Os efeitos da falta do autoconhecimento na era digital

Enviada em 29/05/2020

De acordo com o filósofo grego Sócrates, um indivíduo deve conhecer a si mesmo e concientizar-se de sua ignorância, para que, então, seja sábio. Assim, pode-se inferir que, na contemporâneidade, a falta de autoconhecimento submete o sujeito a influências e manipulações no âmbito digital, de modo a torná-lo dependente das instigações digitais.

Em primeiro lugar, vale mencionar que, ao acessar as plataformas de comunicação, o sujeito está inteiramente exposto a todo tipo de propaganda e conteúdo que, quando usados de modo precipitado, transformam-se em informações potencialmente alienaveis para o usuário. Em um relatório divulgado pela empresa Hootsuite, cerca de 54% dos compradores digitais são manipulados inconscientemente para adquirir o produto, resultado este, atingido través da obtenção dos dados de pesquisa do cidadão, e indução de suas ações.

Ademais, a imposição de um padrão para ser aceito pelos navegadores, tem levado significativa parcela da população conectada a realização de plásticas, e diversos procedimentos estéticos, para se enquadrarem nas normas requisitadas. Com isso, o número de selfies inovadoras aumentam, e as idealizações originam “pessoas falsas”, que se encontram em uma “bolha”, fora de sua realidade e de seu ser humano verdadeiro.

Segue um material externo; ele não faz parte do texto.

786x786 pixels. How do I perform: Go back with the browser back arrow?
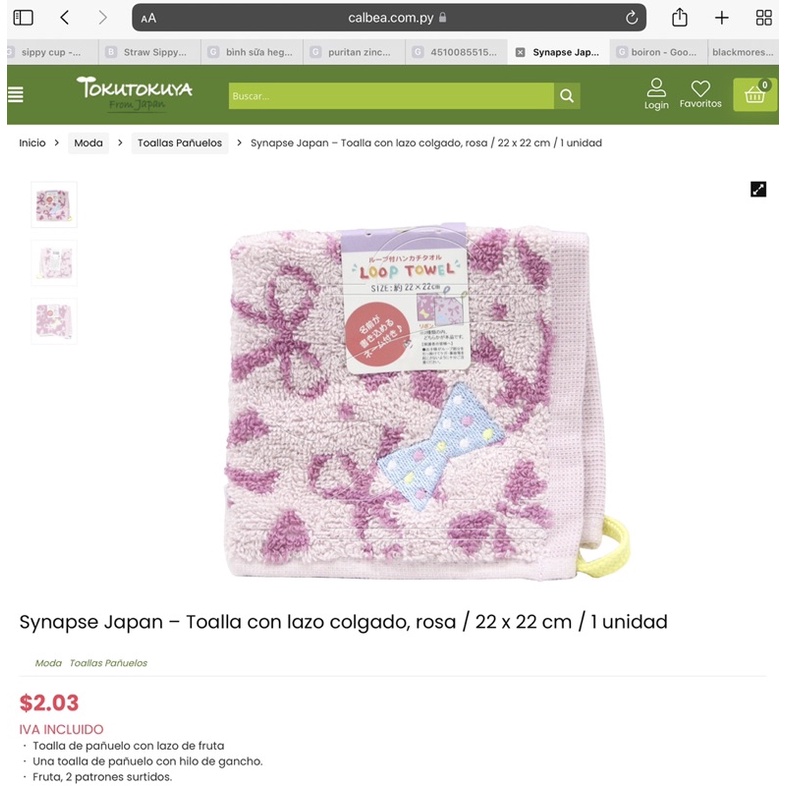coord(65,18)
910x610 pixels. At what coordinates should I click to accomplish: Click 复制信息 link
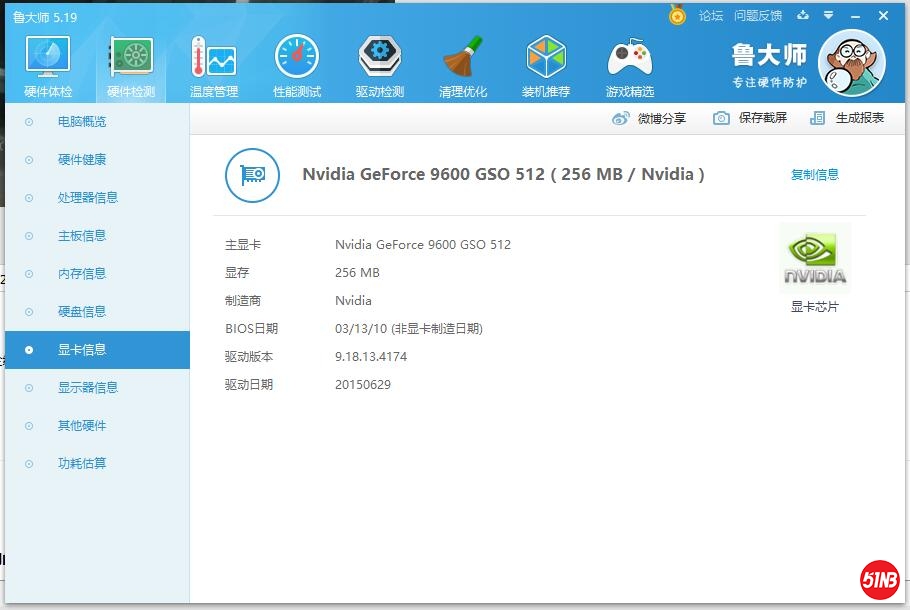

Dessa forma, compete às plataformas sociais, disponibilizarem manuais de prevenção aos ataques e influências cibernéticas, auxiliando, ainda, na proteção virtual do usuário contra golpes e manipulações. Adicionalmente, o Estado deve contratar especialistas em tecnologia e ajuda psicológica, para propagar em escolas e universidades, o ideal de conhecer a si próprio e seu posicionamento individual, por meio de reflexões e exercícios, contribuindo, assim, para a independência moral e obtenção da plena sabedoria, como propôs Sócrates.